Саттаров подменил Юла на болванчика за ящик 12-летнего односолодового вискаря, выдержанного в хересовых бочках. Если в рублях, операция потянула ну… пусть на полмиллиона. Не много для того, чтобы вытащить из ада своего помощника. На болванчика Саттарову было плевать, он хотел вернуть своего пёсика. За тысячи лет, прожитых на нашей планете, он, как и многие кочегары, стал сентиментальным.
Удивительно, но смежники сантиментами не страдали. Это как вечный конфликт даже не белого и чёрного, а порядка и хаоса, математики и эмоций.
Газовщики ходят строем, любят белое, делят весь мир на тех, кто любит их Отца абсолютно и на всех прочих: кто не любит, кто любит не только Его, кто любит, но сомневается. Прочие для них не существуют. А отцу кочегаров глубоко фиолетово, кто и как к нему относится. Он достаточно самодостаточен. И так вышло, что у газовщиков один цвет, белый, а у кочегаров должен был бы быть чёрный, а оказались все остальные цвета во всём многообразии их оттенков.
Газовщикам нужна функция, кочегарам — характер, личность, эмоции, красота. Газовщики признавали один вид творчества: тот, что безусловно воспевает Отца их, прямо называя по имени, либо рисуя несомненный образ. Кочегары любовались всеми невообразимыми проявлениями непостижимого человеческого разума. Коллекционировали культуры, консервировали срезы, выхватывали из костров горящие книги.
Так они и жили. Дело общее, но одни бездушно пеклись о спасении душ, другие с душой их губили. Но и те, и другие поддерживали жизнь на планете Земля, потому что ради этого сюда и прилетели.
Я оказался тем смертным, кто познал истину с маленькой буквы, потому что все слова с большой буквы принадлежат смежникам, а значит одноцветны, плоски, кастрированы и выхолощены, как всё, к чему они прикасаются. Это знание дорого мне обойдётся, и семьдесят две вечных девственницы не будут ублажать меня, преобразуя мои наслаждения в воздух, тем более нужный, чем быстрее растёт производство на Земле.
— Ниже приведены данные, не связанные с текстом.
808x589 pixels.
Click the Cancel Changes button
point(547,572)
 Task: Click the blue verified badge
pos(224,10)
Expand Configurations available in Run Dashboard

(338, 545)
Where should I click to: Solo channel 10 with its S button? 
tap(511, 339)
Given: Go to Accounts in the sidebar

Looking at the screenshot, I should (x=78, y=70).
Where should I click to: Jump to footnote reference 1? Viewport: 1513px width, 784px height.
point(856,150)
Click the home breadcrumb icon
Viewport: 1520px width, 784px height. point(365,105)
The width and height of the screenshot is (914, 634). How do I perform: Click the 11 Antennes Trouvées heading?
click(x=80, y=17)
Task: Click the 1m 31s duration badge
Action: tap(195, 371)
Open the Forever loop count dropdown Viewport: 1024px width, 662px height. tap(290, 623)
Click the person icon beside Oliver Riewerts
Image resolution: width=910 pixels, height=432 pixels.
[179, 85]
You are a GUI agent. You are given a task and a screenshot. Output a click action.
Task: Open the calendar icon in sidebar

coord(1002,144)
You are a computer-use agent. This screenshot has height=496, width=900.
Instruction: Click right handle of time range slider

Скорей семьдесят два ифрита до скончания веков будут огненными мечами сдирать с меня кожу, трансформируя в тепло мои страдания.
Пусть, мне всё равно Джаннат не светил: я не умею верить без оснований и видеть без полутонов. Но я вписался в эту тему, врос в неё, выписал новую реальность, которая странным образом совпала с узором, вытканным танцующим демоном Агваресом, и поэтому он заметил меня, а я узнал, что странным образом стал его соавтором.
Даст ли мне это какие-то бонусы в том мире, куда можно попасть, спустившись в лифте на три километра под башню «АлияХим-Фарм» в Москва-сити? Вряд ли, но в райские кущи над пентхаусом соседней башни «Джаннаталь-Газ», где живёт отец газовщиков, мне всё равно вход закрыт, чего трепыхаться?
Для кочегара, пусть и старшего, ящик вискаря за полляма, может, и достаточное вознаграждение, но мне предстояла торговля с одним из высших иерархов ада, и, по совместительству, топ-менеджером «АлияХим-Фарм» Агваресом Аскаровичем Саттаровым. Что дать ему, вечному, всё попробовавшему, искушённому?
Я вхожу в приёмную, и Инга Деева ведёт меня в кабинет нового шефа. У неё синие тени под глазами из-за недосыпа. А недосып из-за того, что Юл, её любимый, глупый и доверчивый щенок Саттарова, уже два месяца жарится в аду, претерпевая муки, чуть большие, чем можно вынести, и чуть меньшие, чем могут убить, но она не может взвалить их на себя, как взвалила когда-то его парализованное тело, спасая от трансфера ценой собственных вечных мук. Я прохожу мимо неё и мне хочется отдать честь, выстрелить из автомата в небо, и чтобы непременно на моих руках при этом были белые перчатки.
Я задумывал её второстепенным персонажем, тенью, которой суждено страдать в больнице, выпячивая подлость и бесчеловечность главного героя, но она сама отстранила меня, стала главной героиней, вытянула и вытащила Юла из ада. Почти вытащила, потому что любовь не всесильна, и даже высшие иерархи преисподней вынуждены играть по установленным правилам.
Агварес сидит за своим столом. Я помню этот кабинет при Звейниексе. В нём не было ничего. Голые стены, плоская панель на стене напротив его стола, панорамные окна от пола до потолка, не занавешенные ничем, гранитная плитка без рисунка под ногами. На его столе всегда было пусто. Идеальная обстановка для того, кто ещё недавно занимал высокий пост у смежников. Все как там принято.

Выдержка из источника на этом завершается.